Instructions for the task: The first line of the data below and every line after it, through the one with "Click the last", must be transcribed without change.

Data to examine:
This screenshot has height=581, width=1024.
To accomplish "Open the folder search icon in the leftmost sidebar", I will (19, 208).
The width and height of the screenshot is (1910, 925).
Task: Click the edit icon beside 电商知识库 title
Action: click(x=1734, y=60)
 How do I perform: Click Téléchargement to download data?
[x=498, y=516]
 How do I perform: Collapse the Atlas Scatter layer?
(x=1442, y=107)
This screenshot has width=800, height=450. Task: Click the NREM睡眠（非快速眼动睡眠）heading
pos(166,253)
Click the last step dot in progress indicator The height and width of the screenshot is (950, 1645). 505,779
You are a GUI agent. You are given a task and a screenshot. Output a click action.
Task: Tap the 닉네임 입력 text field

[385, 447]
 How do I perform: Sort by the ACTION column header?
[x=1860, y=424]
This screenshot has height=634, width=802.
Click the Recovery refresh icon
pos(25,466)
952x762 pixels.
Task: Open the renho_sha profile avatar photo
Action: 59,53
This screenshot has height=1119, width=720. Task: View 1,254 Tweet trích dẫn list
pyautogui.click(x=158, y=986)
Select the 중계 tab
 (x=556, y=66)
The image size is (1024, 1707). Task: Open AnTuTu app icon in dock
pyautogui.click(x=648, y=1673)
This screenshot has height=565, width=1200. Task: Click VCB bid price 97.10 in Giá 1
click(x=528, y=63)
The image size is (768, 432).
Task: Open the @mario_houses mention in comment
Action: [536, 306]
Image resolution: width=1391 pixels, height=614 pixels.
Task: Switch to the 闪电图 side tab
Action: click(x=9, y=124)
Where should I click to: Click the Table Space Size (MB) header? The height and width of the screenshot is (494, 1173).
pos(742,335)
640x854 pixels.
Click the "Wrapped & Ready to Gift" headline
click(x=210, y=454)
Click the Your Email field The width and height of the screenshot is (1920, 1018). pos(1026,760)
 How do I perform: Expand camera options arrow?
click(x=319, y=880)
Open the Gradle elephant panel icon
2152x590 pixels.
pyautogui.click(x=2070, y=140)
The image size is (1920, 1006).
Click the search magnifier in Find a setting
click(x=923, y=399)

Written answer:
This screenshot has height=581, width=1024.
To accomplish "Open the folder search icon in the leftmost sidebar", I will (19, 208).
The width and height of the screenshot is (1910, 925).
Task: Click the edit icon beside 电商知识库 title
Action: click(x=1734, y=60)
 How do I perform: Click Téléchargement to download data?
[x=498, y=516]
 How do I perform: Collapse the Atlas Scatter layer?
(x=1442, y=107)
This screenshot has width=800, height=450. Task: Click the NREM睡眠（非快速眼动睡眠）heading
pos(166,253)
Click the last step dot in progress indicator The height and width of the screenshot is (950, 1645). 505,779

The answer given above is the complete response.